TEXT PASSAGE:

* * *

HaloTag labeling

HaloTag Labeling in Yeast

This protocol describes how to label a HaloTag fusion protein in yeast cells for confocal microscopy.

Labeling is best performed in drug-sensitive pdr1∆ pdr3∆ cells, although it might work under some conditions in wild-type cells.

Treatment of coverglass-bottom dish (MatTek P35G-0.170-14-C) with Concanavalin A (ConA)

Thaw an aliquot of 2 mg/ml ConA (in H₂O, Sigma C-2010, kept at -80°C in 500 μl aliquots). Vortex the solution, and centrifuge at 15,000xg for 5 min to precipitate any undissolved ConA. Pipette 250 μl of ConA solution onto the dish coverslip, let it stand for 15 min, remove the ConA, wash with 1 ml pure H₂O, and allow the dish to dry well before attempting to attach cells. Same day ConA-treated dishes work best.

HaloTag labeling

Stock of the dye: 1 mM JFX₆₄₆- or JFX₆₅₀-HaloTag ligand (Janelia dyes, obtained from Luke Lavis) in anhydrous DMSO (Invitrogen D12345), stored in 1 μl aliquots at -80°C protected from light.

* * *

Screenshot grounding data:

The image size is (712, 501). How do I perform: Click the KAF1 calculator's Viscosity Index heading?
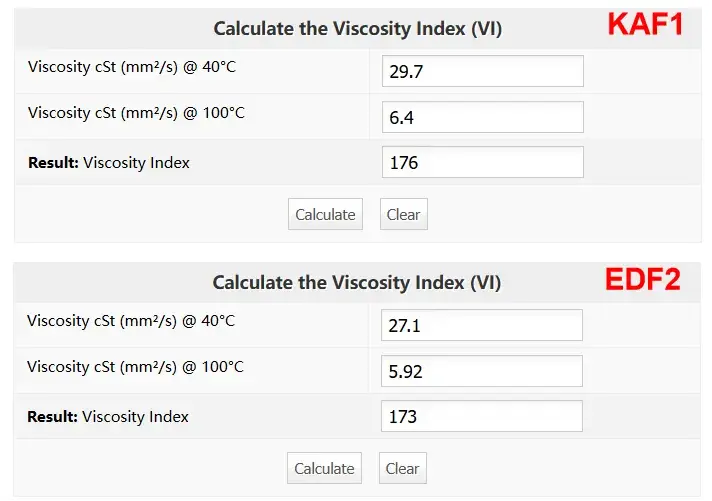coord(357,29)
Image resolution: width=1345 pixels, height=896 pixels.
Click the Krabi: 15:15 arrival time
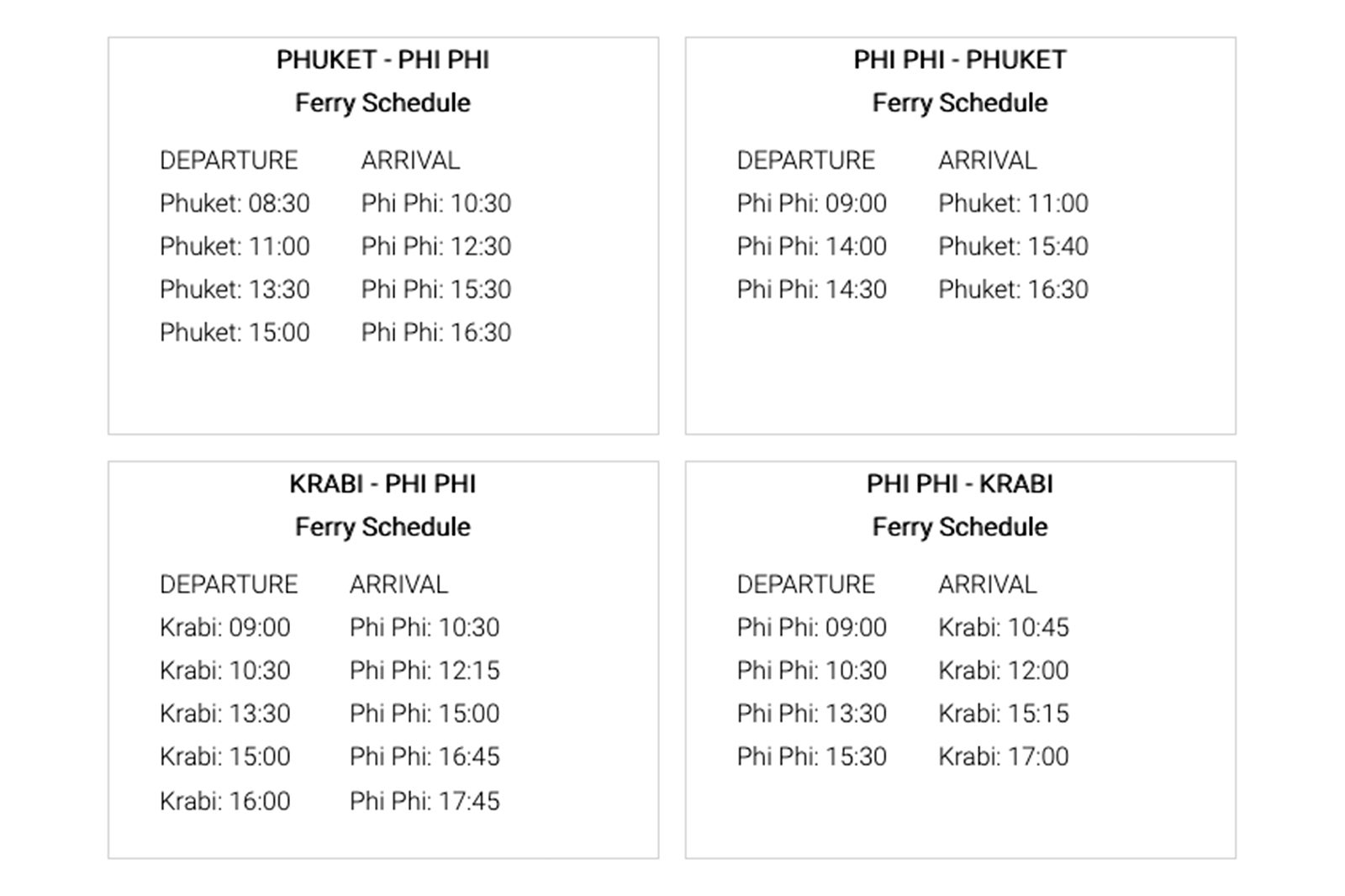(1004, 714)
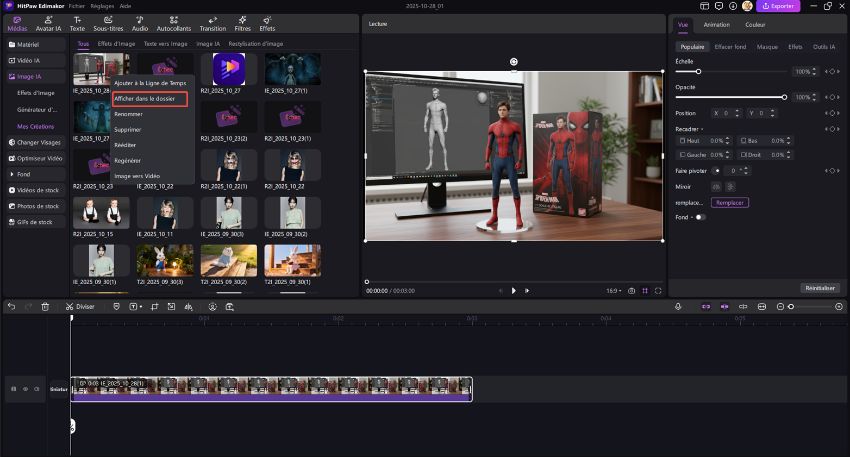The height and width of the screenshot is (457, 850).
Task: Check the Gauche crop checkbox
Action: coord(682,155)
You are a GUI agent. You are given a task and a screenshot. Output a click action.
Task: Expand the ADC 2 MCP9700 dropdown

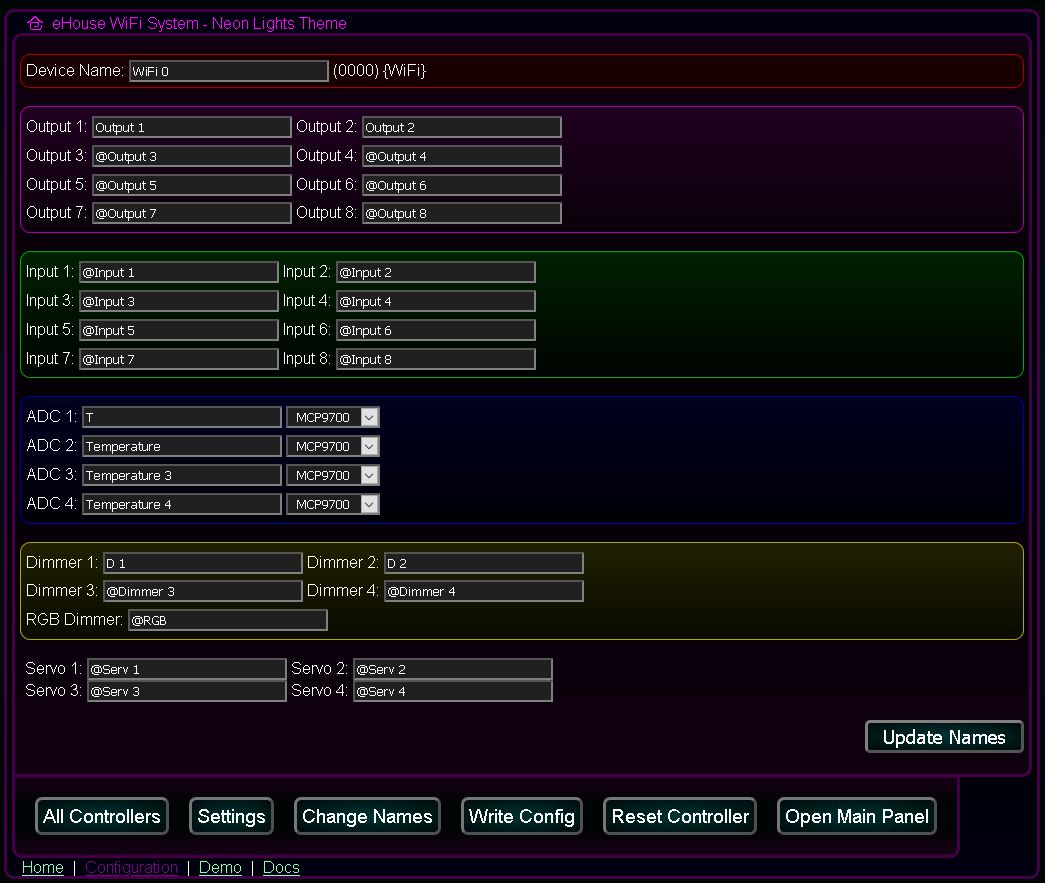pos(332,447)
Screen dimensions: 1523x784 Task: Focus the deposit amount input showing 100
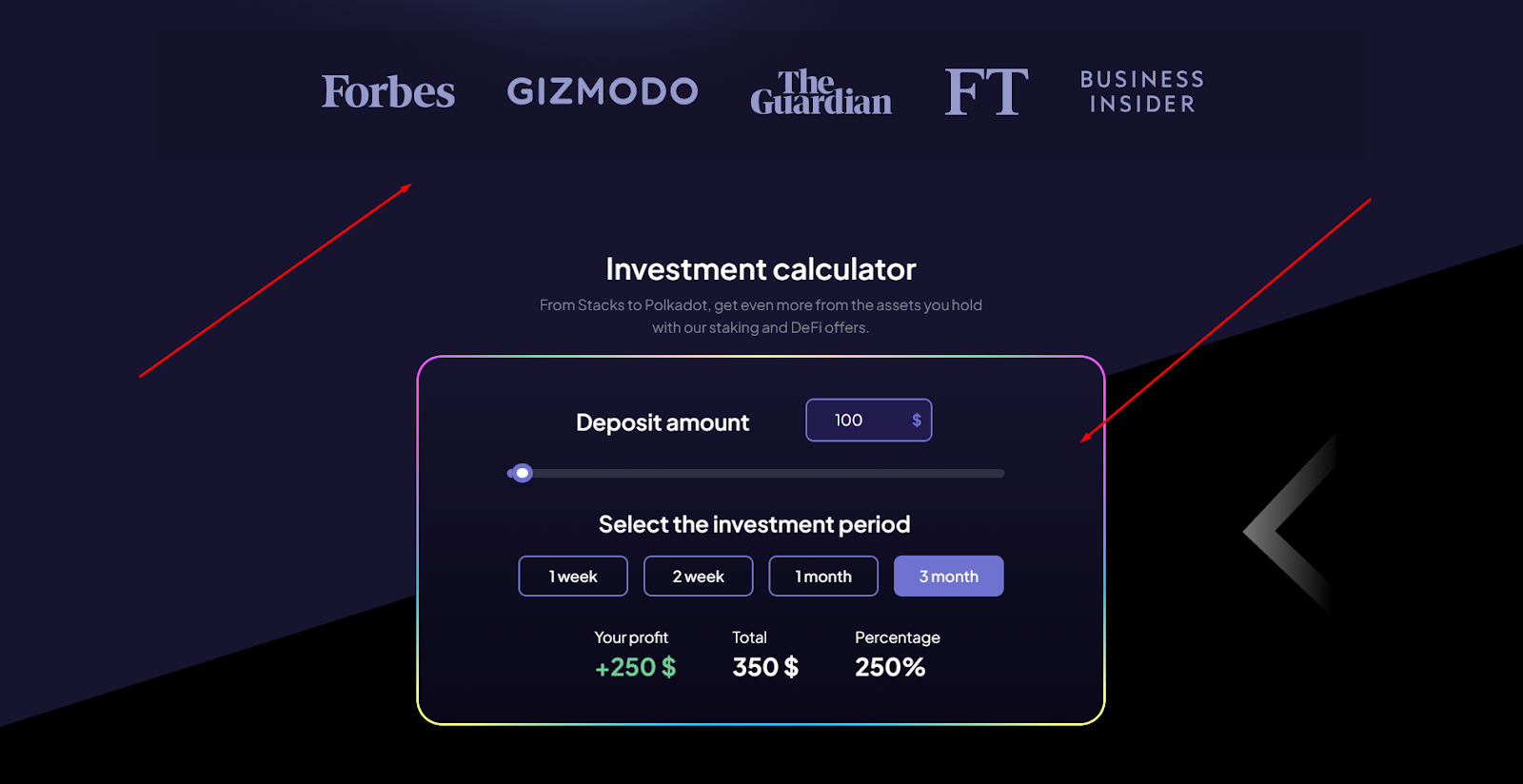(869, 421)
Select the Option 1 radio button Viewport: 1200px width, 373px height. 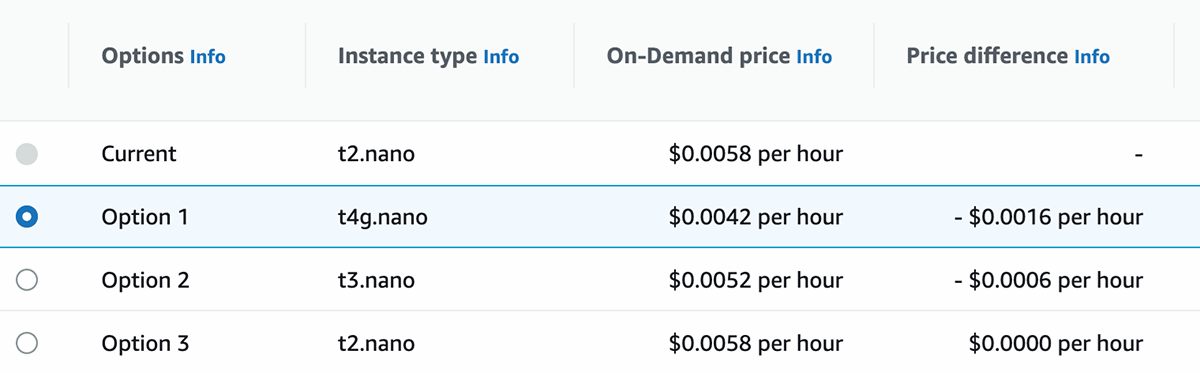28,217

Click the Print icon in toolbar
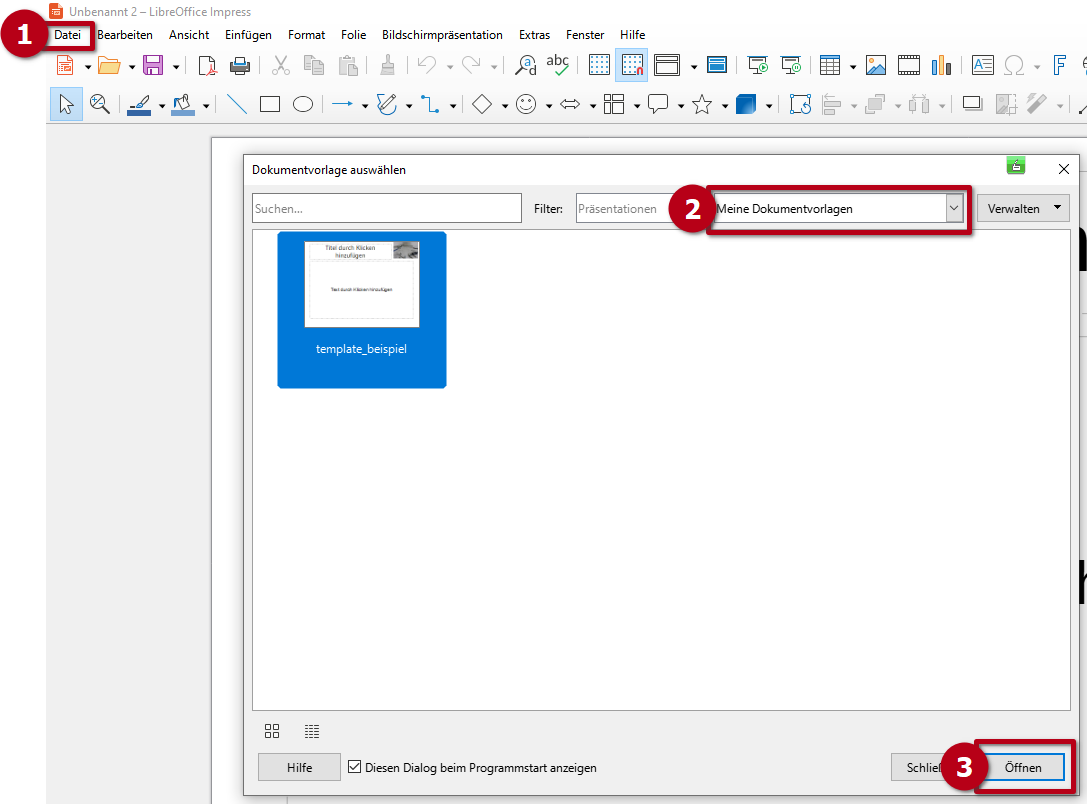coord(240,66)
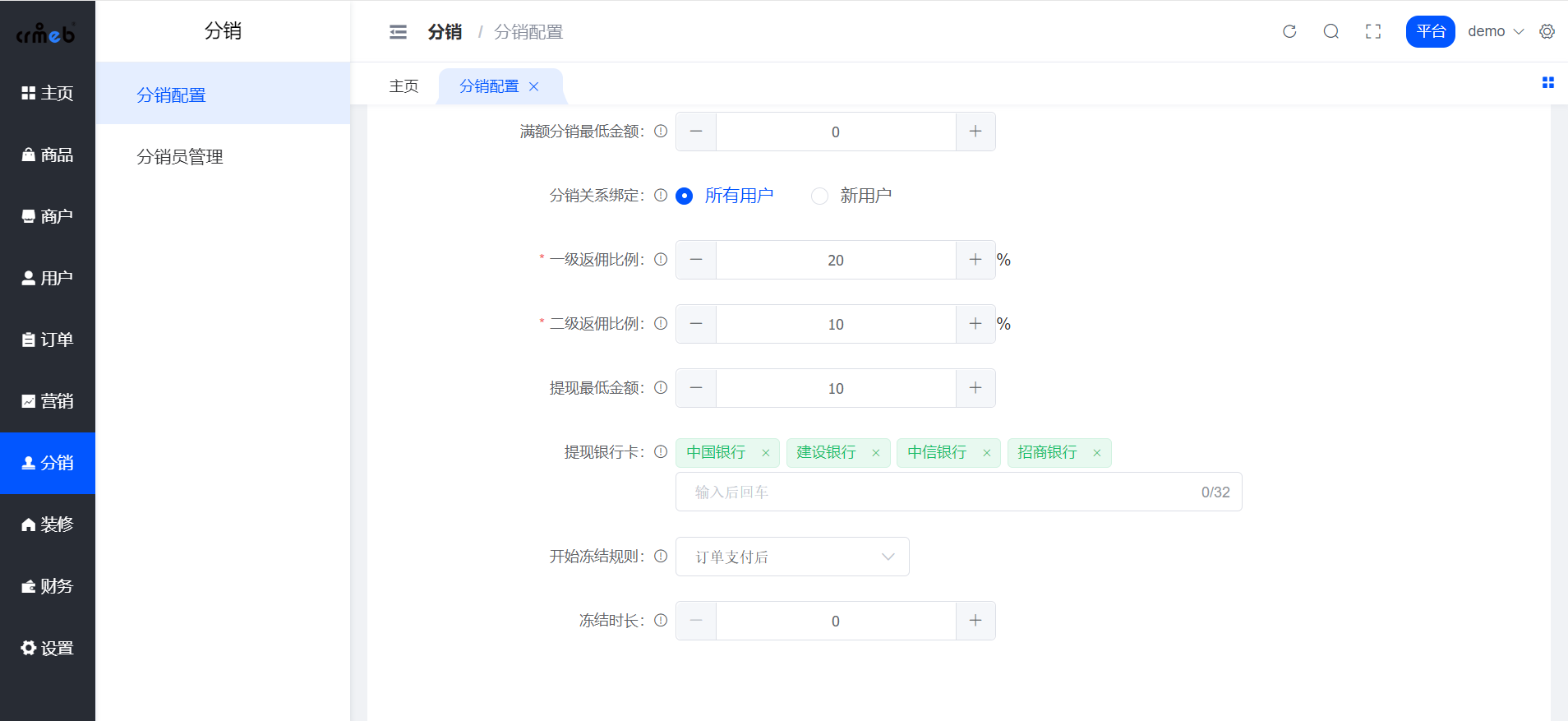Open the search icon in header
This screenshot has width=1568, height=721.
pyautogui.click(x=1331, y=31)
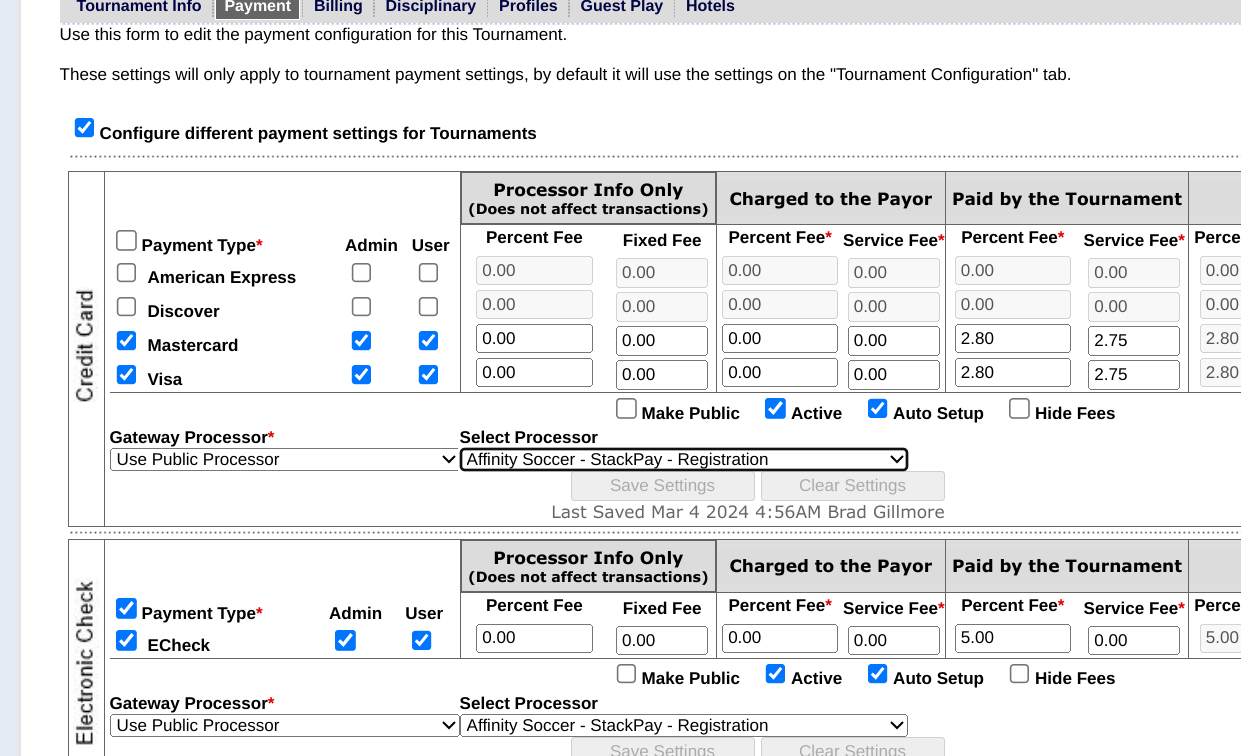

* * *

ACTIVITY A: In the HaloTag protocol, how long should the ConA solution stand on the dish coverslip?
ACTIVITY B: Copy the part of the HaloTag protocol that starts at the words "Thaw an aliquot" and ends after "dishes work best.".
The records bear no relation to the HaloTag protocol.

RESPONSE A: 15 minutes

RESPONSE B:
Thaw an aliquot of 2 mg/ml ConA (in H₂O, Sigma C-2010, kept at -80°C in 500 μl aliquots). Vortex the solution, and centrifuge at 15,000xg for 5 min to precipitate any undissolved ConA. Pipette 250 μl of ConA solution onto the dish coverslip, let it stand for 15 min, remove the ConA, wash with 1 ml pure H₂O, and allow the dish to dry well before attempting to attach cells. Same day ConA-treated dishes work best.